Мы вышли во двор. Проезд на задний двор был освещён багровым мерцающим светом. Володя спросил:
– Что там?
– Дровяные сараи горят на заднем дворе, – ответила мама, – немцы сбросили на них несколько ящиков зажигалок.
Мы направились к подворотне. Та часть дома, в которой было недостроенное бомбоубежище, была совсем тёмная. Окна были без стёкол. Мы прошли через подворотню, вышли на Моховую.
– А мы домой не пойдём? – спросил Володя.
– Нет, нет. Мы сразу к тёте Оле к Мальцевскому, на Лиговку. Домой нельзя, бомба в любой момент может взорваться…
Мы шли по совершенно тёмному городу. Сирены уже не были слышны. Громко и размеренно стучал метроном. Под ногами вдоль Литейного и Кирочной сплошным слоем лежали битые стекла. На следующий день, когда мы с мамой вернулись с Лиговки на Моховую, половины нашего пятиэтажного дома, той части, что выходила на улицу слева от подворотни, – не было. Бомба взорвалась позже, когда приехали сапёры. Двое, как рассказала позже Анна Давыдовна, совсем молоденьких солдат вошли во флигель, через несколько минут раздался взрыв. Тех двух солдат даже не нашли. Все пять этажей и стена, выходящая во двор, превратились в битый кирпич, огромная куча которого, занимала более половины переднего двора. Из неё торчали перегнутые и завязанные узлами железные кровати и поломанная какая-то мебель. Со стороны улицы стена этой части дома устояла и смотрела на Моховую пустыми квадратами окон. Наш флигель и окна нашей квартиры, оказались нетронутыми, и все стёкла были целы. Мы увидели их ещё снизу, когда вошли в проезд, ведущий во второй двор, в котором ещё дымились сгоревшие ночью дровяные сараи. Где-то среди этой горы дымящихся балок и кирпичных холмов был и сарай наш и наших соседей. Все дрова сгорели. Мы вернулись домой.

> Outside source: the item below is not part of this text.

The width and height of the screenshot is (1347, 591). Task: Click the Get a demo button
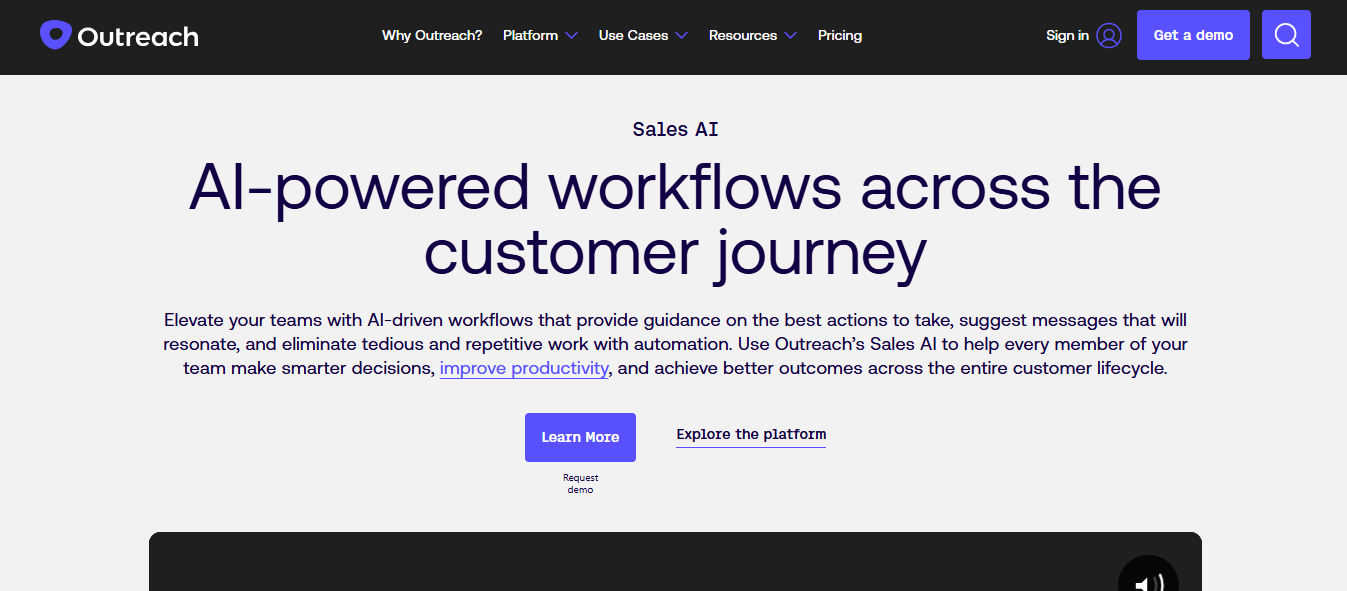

Много, много позже, уже будучи совсем взрослым, случайно в книжке Дмитриевского об истории ТЮЗа я наткнулся на несколько строчек о той ночной бомбёжке 6 ноября 1941 года: «Три последние бомбы сразу не взорвались. Через некоторое время прибыли подрывники в дом 32. Они отправились разряжать бомбу. Взрыв! От дома остался один скелет…» Всё так и было, только автор ошибся. Это был не 32-й дом, а наш – 30-й, тот его флигель, который вплотную примыкал к тридцать второму дому.
…Ничего не запомнил – ни как мы отплыли, ни когда наступила ночь. Проснулся я от какого-то сильного звука, толчка и довольно холодного дождя. Около нас стоял тот же самый моряк:
– …совсем близко! Сейчас наберём ход и уйдём из зоны. Хорошо, что дождь – самолёты не летают.
Буксир резко дёрнуло назад. В полумгле белой ночи видны были длинный, натянувшийся от рывка буксира трос и тёмная громада баржи. Опять послышался, но уже слабее, тот же, разбудивший меня визжащий звук. Я прижался к маме – это был дальний звук летящего снаряда.
– Всё, всё, не бойтесь, это теперь уже далеко…
Вдали раздался взрыв, поднимались и опускались волны, буксир и баржа на длинном тросе раскачивались, приближаясь и удаляясь, друг от друга. Буксир набирал ход.
…Мама трясла нас, чтобы мы скорее проснулись:
– Ну давайте, давайте, мальчики, просыпайтесь, надо слезать, это – Кобона, всё, приплыли, дальше – на поезде, больше бомбёжек и обстрелов не будет – чемодан и мешок были у неё уже в руках, сумка висела через плечо.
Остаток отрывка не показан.